Randall Szott placekraft at yahoo.com
Sun Oct 8 01:18:43 AEDT 2017

I want to thank William and Norie for their thoughts and my fellow conversants for theirs as well. William - I read the article you suggested and it does resonate for me in many ways. One thing I will point out though, is that "sustainability" is not enough. The model of "sustainable" has been increasingly displaced in agricultural circles by "regenerative." Given the amount of damage being done in various domains (including the linguistic - thank you!), we need to do more than sustain, we must regenerate (heal, repair, improve).


A last thought for the last part of the week's title. I find entanglement a powerful descriptive metaphor in describing systemic relationships, much more so than network/connection/node metaphors. However, I want to throw another term into the mix, one of a slightly larger descriptive frame - ENLIVENMENT. This concept comes from a feeling percolating for years that I couldn't quite name, it hovered near readings on pantheism, ecopsychology, and Kathleen Dean Moore's "Holdfast" or  David Abram's "Spell of the Sensuous" among others. Finally, I stumbled across  Andreas Weber's "Enlivenment" and the feeling had finally manifest in words, words which then coalesced into a framework that has shifted my thinking/feeling substantially. The essay is full of magic incantations - worldmaking, householding, poetic objectivity, empirical subjectivity, and the call to shift from the values of the Enlightenment (which Weber describes as an ideology of death) to Enlivenment. Briefly, he characterizes it this way:

"...a new stage of cultural evolution that can safeguard our scientific (and democratic) ideals of common access to knowledge and the powers connected with it – while at the same time validating personal experience that is felt and subjective: the defining essence of embodied experience. The Enlivenment that I envision includes other animate beings, which, after all, share the same capacities for embodied experiences and «worldmaking.»

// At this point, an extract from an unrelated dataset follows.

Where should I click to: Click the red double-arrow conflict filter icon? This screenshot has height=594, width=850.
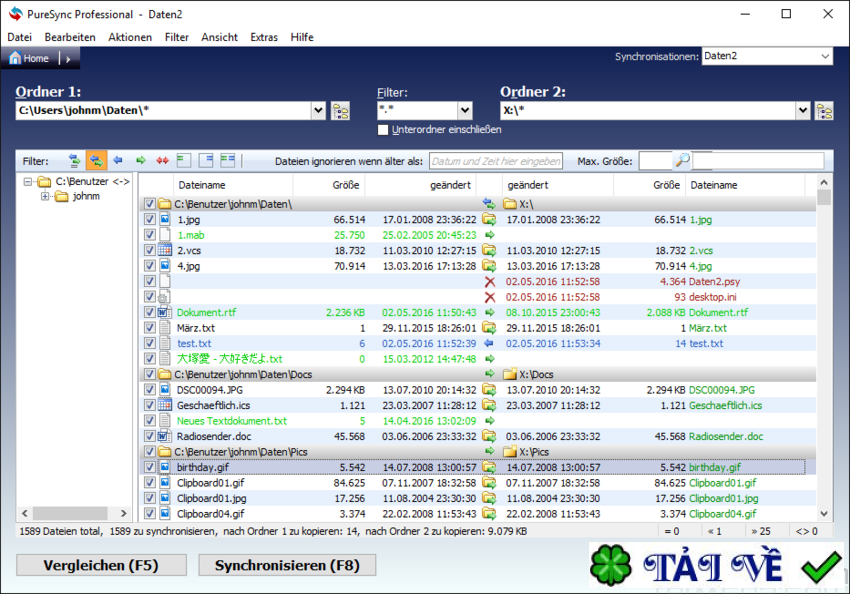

Enlivenment therefore is not just another naturalist account to describe ourselves and our world that can then automatically dictate specific policies or economic solutions...[it is] a naturalism that is based on the idea of nature as an unfolding process of ever-growing freedom and creativity paradoxically linked to material and embodied processes. The biosphere is alive in the sense that it does not only obey the rules of deterministic or stochastic interactions of particles, molecules, atoms, fields and waves. The biosphere is also very much about producing agency, expression, and meaning."

Onward, then in enlivened entanglements with each other and our nonhuman poetic collaborators!